### Task objective
Copy out the records again. Change nothing.

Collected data
'''
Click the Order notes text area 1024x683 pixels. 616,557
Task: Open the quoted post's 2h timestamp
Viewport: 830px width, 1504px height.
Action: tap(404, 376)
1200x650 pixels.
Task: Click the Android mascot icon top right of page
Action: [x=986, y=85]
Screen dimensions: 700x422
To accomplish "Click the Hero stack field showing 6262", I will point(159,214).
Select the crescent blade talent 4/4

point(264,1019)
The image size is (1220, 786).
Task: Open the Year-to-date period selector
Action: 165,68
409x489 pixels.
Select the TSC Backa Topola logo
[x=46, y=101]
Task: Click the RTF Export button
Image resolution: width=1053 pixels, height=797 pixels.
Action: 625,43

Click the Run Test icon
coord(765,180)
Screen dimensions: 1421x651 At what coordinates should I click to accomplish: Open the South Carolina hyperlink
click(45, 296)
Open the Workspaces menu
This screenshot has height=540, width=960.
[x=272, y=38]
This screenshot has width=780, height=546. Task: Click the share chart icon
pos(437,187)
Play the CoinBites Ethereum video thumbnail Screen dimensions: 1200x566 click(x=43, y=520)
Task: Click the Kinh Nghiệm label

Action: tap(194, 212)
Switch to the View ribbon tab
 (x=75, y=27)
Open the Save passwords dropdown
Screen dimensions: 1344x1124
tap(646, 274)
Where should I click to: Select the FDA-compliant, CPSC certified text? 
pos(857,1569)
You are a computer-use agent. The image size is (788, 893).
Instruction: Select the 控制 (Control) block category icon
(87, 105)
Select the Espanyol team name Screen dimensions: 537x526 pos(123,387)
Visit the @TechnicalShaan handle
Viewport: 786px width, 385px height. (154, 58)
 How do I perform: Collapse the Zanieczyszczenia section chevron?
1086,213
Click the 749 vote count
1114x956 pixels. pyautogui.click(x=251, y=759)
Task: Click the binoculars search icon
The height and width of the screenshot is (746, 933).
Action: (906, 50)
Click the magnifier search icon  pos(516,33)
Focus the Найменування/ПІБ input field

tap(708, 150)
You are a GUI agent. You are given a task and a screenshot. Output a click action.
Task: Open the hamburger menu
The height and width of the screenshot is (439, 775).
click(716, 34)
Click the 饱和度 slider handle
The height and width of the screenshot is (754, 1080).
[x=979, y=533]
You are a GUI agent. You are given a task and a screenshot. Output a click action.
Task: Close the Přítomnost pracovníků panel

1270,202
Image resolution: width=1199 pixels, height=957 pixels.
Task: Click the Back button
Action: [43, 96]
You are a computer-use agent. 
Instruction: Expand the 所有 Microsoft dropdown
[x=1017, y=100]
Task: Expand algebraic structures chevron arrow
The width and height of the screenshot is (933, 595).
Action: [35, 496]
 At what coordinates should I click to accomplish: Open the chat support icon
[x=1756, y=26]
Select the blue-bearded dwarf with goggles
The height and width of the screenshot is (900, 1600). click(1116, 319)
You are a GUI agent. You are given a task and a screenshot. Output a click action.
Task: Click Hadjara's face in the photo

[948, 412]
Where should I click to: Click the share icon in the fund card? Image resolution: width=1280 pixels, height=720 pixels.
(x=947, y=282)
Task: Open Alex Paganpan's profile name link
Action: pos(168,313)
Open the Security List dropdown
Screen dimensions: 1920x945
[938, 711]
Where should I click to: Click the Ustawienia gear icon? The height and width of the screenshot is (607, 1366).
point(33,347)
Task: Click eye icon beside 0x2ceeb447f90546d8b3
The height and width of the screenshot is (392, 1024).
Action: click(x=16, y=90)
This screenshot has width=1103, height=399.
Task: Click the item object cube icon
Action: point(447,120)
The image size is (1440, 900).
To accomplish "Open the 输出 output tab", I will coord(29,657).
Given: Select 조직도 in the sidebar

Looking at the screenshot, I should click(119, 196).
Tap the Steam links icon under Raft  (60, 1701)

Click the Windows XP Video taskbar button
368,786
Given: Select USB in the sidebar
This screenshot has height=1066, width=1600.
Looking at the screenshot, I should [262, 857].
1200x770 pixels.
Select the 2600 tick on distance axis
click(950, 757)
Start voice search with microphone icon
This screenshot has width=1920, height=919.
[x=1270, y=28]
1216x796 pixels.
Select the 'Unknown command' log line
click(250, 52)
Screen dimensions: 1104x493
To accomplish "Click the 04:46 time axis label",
'''
### Your solution
Click the Order notes text area 1024x683 pixels. 616,557
Task: Open the quoted post's 2h timestamp
Viewport: 830px width, 1504px height.
Action: tap(404, 376)
1200x650 pixels.
Task: Click the Android mascot icon top right of page
Action: [x=986, y=85]
Screen dimensions: 700x422
To accomplish "Click the Hero stack field showing 6262", I will point(159,214).
Select the crescent blade talent 4/4

point(264,1019)
The image size is (1220, 786).
Task: Open the Year-to-date period selector
Action: 165,68
409x489 pixels.
Select the TSC Backa Topola logo
[x=46, y=101]
Task: Click the RTF Export button
Image resolution: width=1053 pixels, height=797 pixels.
Action: 625,43

Click the Run Test icon
coord(765,180)
Screen dimensions: 1421x651 At what coordinates should I click to accomplish: Open the South Carolina hyperlink
click(45, 296)
Open the Workspaces menu
This screenshot has height=540, width=960.
[x=272, y=38]
This screenshot has width=780, height=546. Task: Click the share chart icon
pos(437,187)
Play the CoinBites Ethereum video thumbnail Screen dimensions: 1200x566 click(x=43, y=520)
Task: Click the Kinh Nghiệm label

Action: tap(194, 212)
Switch to the View ribbon tab
 (x=75, y=27)
Open the Save passwords dropdown
Screen dimensions: 1344x1124
tap(646, 274)
Where should I click to: Select the FDA-compliant, CPSC certified text? 
pos(857,1569)
You are a computer-use agent. The image size is (788, 893).
Instruction: Select the 控制 (Control) block category icon
(87, 105)
Select the Espanyol team name Screen dimensions: 537x526 pos(123,387)
Visit the @TechnicalShaan handle
Viewport: 786px width, 385px height. (154, 58)
 How do I perform: Collapse the Zanieczyszczenia section chevron?
1086,213
Click the 749 vote count
1114x956 pixels. pyautogui.click(x=251, y=759)
Task: Click the binoculars search icon
The height and width of the screenshot is (746, 933).
Action: (906, 50)
Click the magnifier search icon  pos(516,33)
Focus the Найменування/ПІБ input field

tap(708, 150)
You are a GUI agent. You are given a task and a screenshot. Output a click action.
Task: Open the hamburger menu
The height and width of the screenshot is (439, 775).
click(716, 34)
Click the 饱和度 slider handle
The height and width of the screenshot is (754, 1080).
[x=979, y=533]
You are a GUI agent. You are given a task and a screenshot. Output a click action.
Task: Close the Přítomnost pracovníků panel

1270,202
Image resolution: width=1199 pixels, height=957 pixels.
Task: Click the Back button
Action: [43, 96]
You are a computer-use agent. 
Instruction: Expand the 所有 Microsoft dropdown
[x=1017, y=100]
Task: Expand algebraic structures chevron arrow
The width and height of the screenshot is (933, 595).
Action: [35, 496]
 At what coordinates should I click to accomplish: Open the chat support icon
[x=1756, y=26]
Select the blue-bearded dwarf with goggles
The height and width of the screenshot is (900, 1600). click(1116, 319)
You are a GUI agent. You are given a task and a screenshot. Output a click action.
Task: Click Hadjara's face in the photo

[948, 412]
Where should I click to: Click the share icon in the fund card? Image resolution: width=1280 pixels, height=720 pixels.
(x=947, y=282)
Task: Open Alex Paganpan's profile name link
Action: pos(168,313)
Open the Security List dropdown
Screen dimensions: 1920x945
[938, 711]
Where should I click to: Click the Ustawienia gear icon? The height and width of the screenshot is (607, 1366).
point(33,347)
Task: Click eye icon beside 0x2ceeb447f90546d8b3
The height and width of the screenshot is (392, 1024).
Action: click(x=16, y=90)
This screenshot has width=1103, height=399.
Task: Click the item object cube icon
Action: point(447,120)
The image size is (1440, 900).
To accomplish "Open the 输出 output tab", I will coord(29,657).
Given: Select 조직도 in the sidebar

Looking at the screenshot, I should click(119, 196).
Tap the Steam links icon under Raft  (60, 1701)

Click the Windows XP Video taskbar button
368,786
Given: Select USB in the sidebar
This screenshot has height=1066, width=1600.
Looking at the screenshot, I should [262, 857].
1200x770 pixels.
Select the 2600 tick on distance axis
click(950, 757)
Start voice search with microphone icon
This screenshot has width=1920, height=919.
[x=1270, y=28]
1216x796 pixels.
Select the 'Unknown command' log line
click(250, 52)
Screen dimensions: 1104x493
To accomplish "Click the 04:46 time axis label",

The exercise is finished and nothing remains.